*SOBRE A TAREFA*. No texto sobre as eleições em Angola, enumere as três coisas para as quais, segundo o texto, nunca houve tanto espaço no país como agora.

As presentes eleições em Angola estão a suscitar um enorme interesse mundial e um debate sem precedentes. Isso é bom porque demonstra o sucesso da política de abertura de João Lourenço. Nunca houve tanto espaço para queixumes, críticas e discussão pública em Angola como agora.

Contudo, há uma tendência repetitiva em muitas análises preguiçosas que cansa. Não percebem ou fingem não perceber que o MPLA e a UNITA de hoje mudaram. O MPLA está a tentar fazer uma difícil reforma política e económica, obstaculizada pelos sectores mais conservadores, mas fundamental para a sobrevivência de Angola enquanto país. Enquanto isso, a UNITA escolheu um suposto líder com apelo de marketing, mas um vazio de ideias, que acolheu no seu seio todos os descontentes com as reformas. A UNITA tornou-se hoje o bastião dos saqueadores do passado, que colocaram os seus financiamentos ao serviço de uma obsessão: o derrube de João Lourenço.

O que estamos a assistir em Angola não é a uma disputa entre partidos políticos, mas uma tentativa encapotada de travar a reforma política e económica e a luta contra a corrupção.  A maior parte dos jornalistas e analistas estrangeiros não percebe isto ou está a soldo das agendas corruptas e por isso mantém uma narrativa simplista e sem qualquer verdade sobre o que se passa em Angola. Há que começar a explicar o que está em jogo e a tentativa em curso de contra-revolução que tem de ser esmagada.

(Registos guardados)
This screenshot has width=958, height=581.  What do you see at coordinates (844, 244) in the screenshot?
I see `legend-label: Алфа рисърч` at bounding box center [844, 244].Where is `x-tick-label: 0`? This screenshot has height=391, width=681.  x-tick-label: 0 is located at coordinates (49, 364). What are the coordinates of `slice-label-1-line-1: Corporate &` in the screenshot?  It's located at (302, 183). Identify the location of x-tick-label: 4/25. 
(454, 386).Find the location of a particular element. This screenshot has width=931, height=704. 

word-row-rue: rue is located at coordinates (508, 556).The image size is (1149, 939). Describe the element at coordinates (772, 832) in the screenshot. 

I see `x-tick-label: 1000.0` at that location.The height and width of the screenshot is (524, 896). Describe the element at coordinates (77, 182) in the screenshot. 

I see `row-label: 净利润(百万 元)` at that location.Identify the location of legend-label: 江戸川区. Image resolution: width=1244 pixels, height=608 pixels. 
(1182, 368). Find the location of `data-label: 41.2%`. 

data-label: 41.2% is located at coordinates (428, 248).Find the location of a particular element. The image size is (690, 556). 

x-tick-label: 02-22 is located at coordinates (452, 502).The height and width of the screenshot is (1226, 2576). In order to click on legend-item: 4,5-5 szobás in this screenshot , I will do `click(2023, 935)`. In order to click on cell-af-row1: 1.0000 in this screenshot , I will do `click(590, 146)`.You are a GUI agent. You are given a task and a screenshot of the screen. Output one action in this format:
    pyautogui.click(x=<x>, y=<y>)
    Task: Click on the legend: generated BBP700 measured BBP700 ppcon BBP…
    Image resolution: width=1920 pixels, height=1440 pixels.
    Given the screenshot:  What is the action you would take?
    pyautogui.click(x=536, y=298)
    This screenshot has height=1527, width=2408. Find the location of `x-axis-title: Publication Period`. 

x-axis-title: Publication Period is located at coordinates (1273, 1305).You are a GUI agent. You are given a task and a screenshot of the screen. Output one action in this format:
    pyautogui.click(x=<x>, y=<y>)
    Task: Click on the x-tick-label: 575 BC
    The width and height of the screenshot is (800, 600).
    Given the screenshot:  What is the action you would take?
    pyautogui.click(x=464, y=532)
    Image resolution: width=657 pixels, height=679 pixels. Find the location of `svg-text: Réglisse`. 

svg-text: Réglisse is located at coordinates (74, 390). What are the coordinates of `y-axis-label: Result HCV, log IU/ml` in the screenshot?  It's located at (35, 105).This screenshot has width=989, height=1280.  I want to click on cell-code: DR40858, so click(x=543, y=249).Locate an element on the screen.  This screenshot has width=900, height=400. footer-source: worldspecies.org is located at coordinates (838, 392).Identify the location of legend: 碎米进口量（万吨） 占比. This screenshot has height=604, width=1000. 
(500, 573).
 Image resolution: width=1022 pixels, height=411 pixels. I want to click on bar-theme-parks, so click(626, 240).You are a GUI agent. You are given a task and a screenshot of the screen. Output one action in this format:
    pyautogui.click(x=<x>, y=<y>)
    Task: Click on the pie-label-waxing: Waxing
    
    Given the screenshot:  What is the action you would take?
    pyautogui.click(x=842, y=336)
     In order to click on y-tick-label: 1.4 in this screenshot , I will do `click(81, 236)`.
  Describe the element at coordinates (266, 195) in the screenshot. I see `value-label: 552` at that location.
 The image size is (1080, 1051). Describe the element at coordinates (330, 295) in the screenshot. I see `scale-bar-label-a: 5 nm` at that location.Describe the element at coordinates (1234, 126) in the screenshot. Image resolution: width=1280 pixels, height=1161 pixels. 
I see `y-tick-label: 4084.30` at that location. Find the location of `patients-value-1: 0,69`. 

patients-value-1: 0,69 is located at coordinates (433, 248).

*RESOLUÇÃO DA TAREFA*. Queixumes, críticas e discussão pública.